One way to respond to this might be, “Well, for which polyominoes is the answer zero?” That in itself is an interesting question, and I expect some deep and convoluted combinatorial geometry is down that path. As I pointed out above, one facet of this seems to involve “concavity”, which is a deep topic all its own.

Another way to respond to this might be, “Well, if for all rectangles I can always determine the layout with all the clues (still a conjecture in its own right), but for some polyominoes of the same shape I can’t, then what information might I need to add to the set of clues to be able to differentiate correctly for all polyominoes?”

One possibility that comes to my mind, after poking around a bit and staring off into space a while, is the Akritean distance, which is the [weighted] average of the Euclidean distance and Manhattan distance between two points in a plane.

Let’s see if using an Akritean distance instead of Manhattan distance changes things. Here are the two polyominoes I drew above, for which the Manhattan distance alone was insufficient:

1 2 3

1:2 => (1 + 1)/2
1:3 => (2 + 2)/2
2:3 => (1 + 1)/2

1 2
. 3      

1:2 => (1 + 1)/2
1:3 => (2 + sqrt(2))/2
2:3 => (1 + 1)/2

Well, that’s encouraging. The distances are now different! The Akritean distance from 1 to 3 in the bent labeled tromino is \((2 + \sqrt(2))/2\), which is measurably different from \(2\). The use of Akritean distance suffices to differentiate these two trominoes from one another. I don’t know if it will suffice to differentiate all polyominoes from one another, though.

Now I feel the need to point it out again: this isn’t a homework problem, and I’m not trying to prove anything in a rigorous mathematical way. When I jumped from Manhattan to Akritean distance (which you may never have heard of), it was because of an Artificial Intelligence class I took, many years ago, from Mike Wellman. The quirks of my own background led me to make that particular jump; you may have thought about something like Euclidean distances, if anything.

It doesn’t matter to me what “next idea” might have cropped up in your head. The question that your idea—or my idea or any new idea for a different distance measure or extra constraint clues—wants to provoke, it seems to me, is more like this: If I had given you the Euclidean distances between the (centers of) numbers on a square lattice, instead of the Manhattan distances, would your answers to earlier parts of this puzzle changed?

In other words, if you make a change in the nature of the clues in the original problem, does the answer change as well?

I don’t know.

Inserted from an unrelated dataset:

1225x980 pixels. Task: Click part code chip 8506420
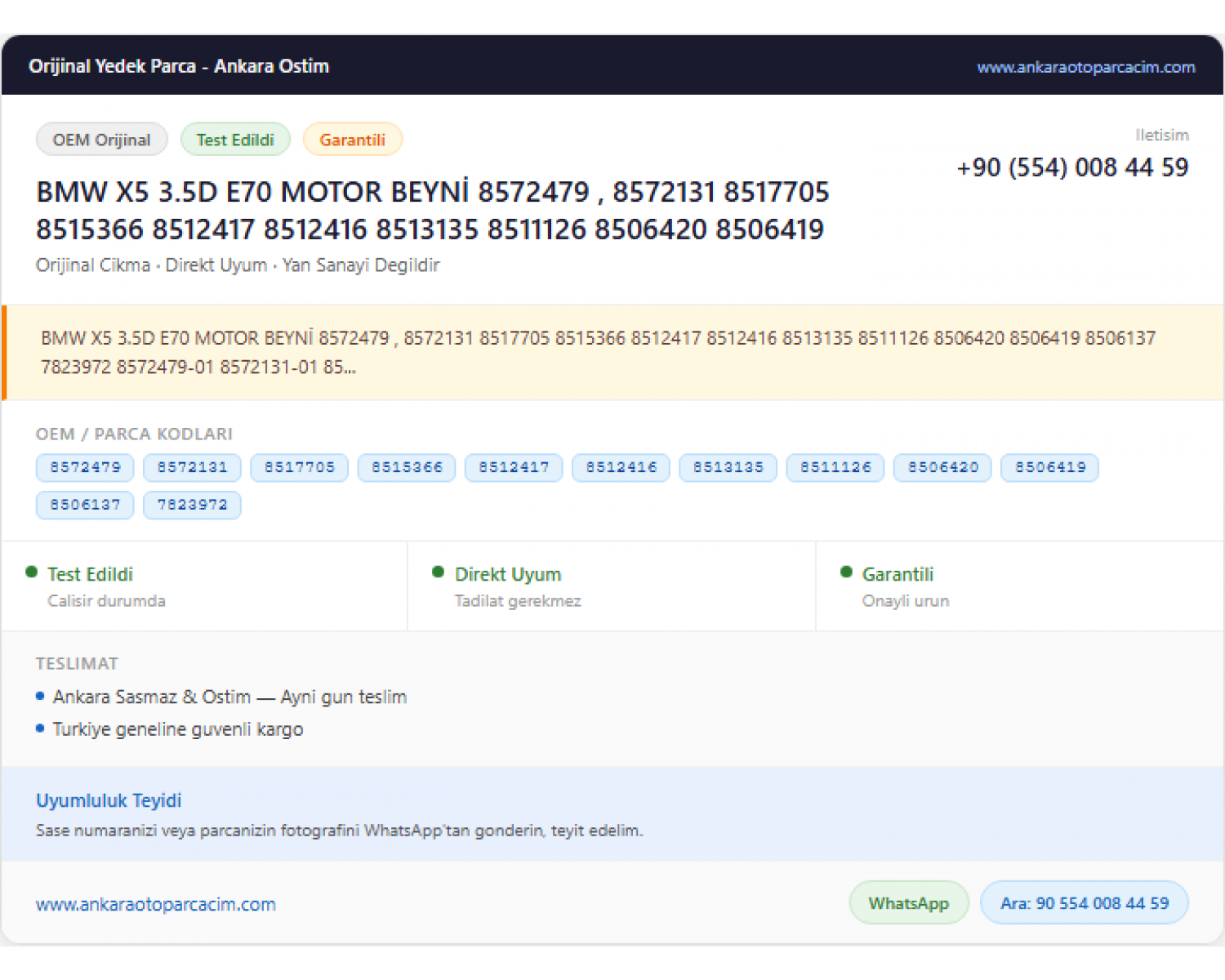[x=943, y=467]
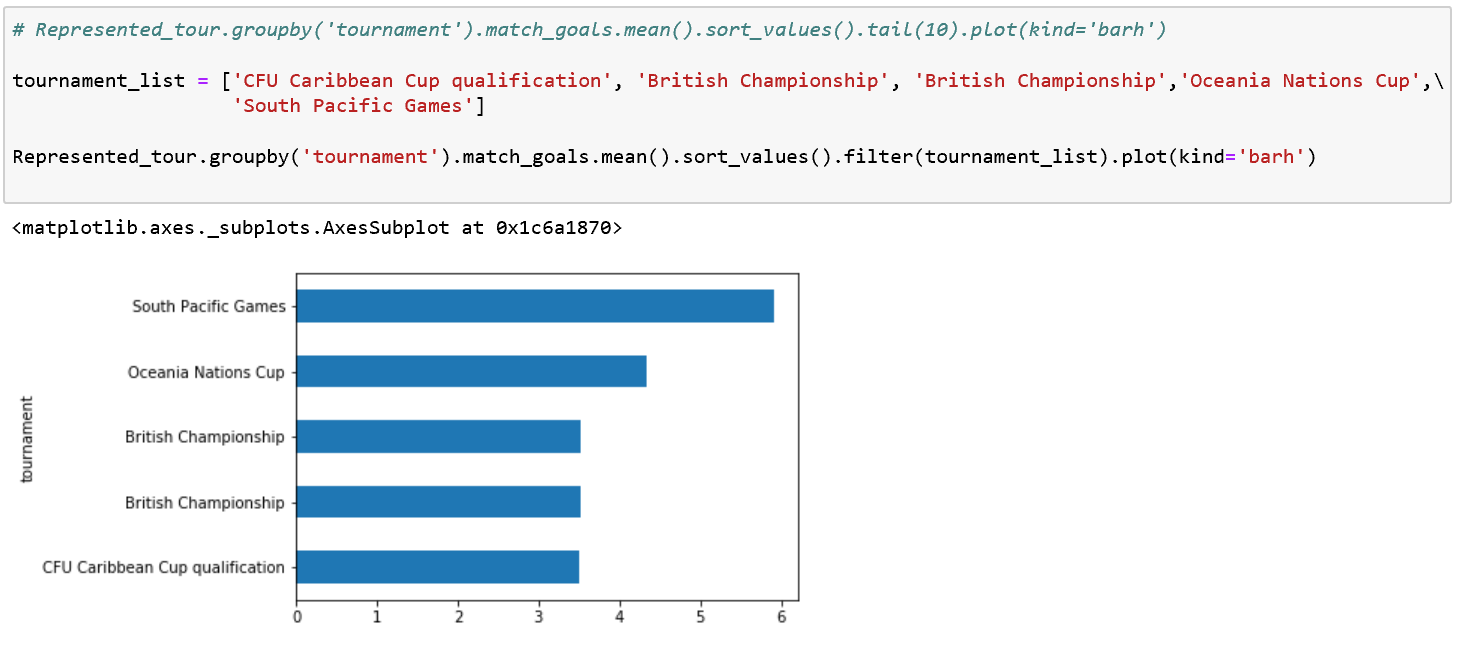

I have the sense that it “feels” different, and it’s interesting enough already in the case of the polyominoes that Akritean distance (and therefore Euclidean distance) is providing information that Manhattan distance doesn’t by itself.

And there’s this: Since there are many polyominoes “tucked in” to every square arrangement of numbers, and since as you eliminate distances from the complete list you’re making a “square” more “polyomino-shaped” by erosion of a sort… it certainly feels like this change will have an impact on your answer to the original “simple” problem.

I’d like to hear, one way or another.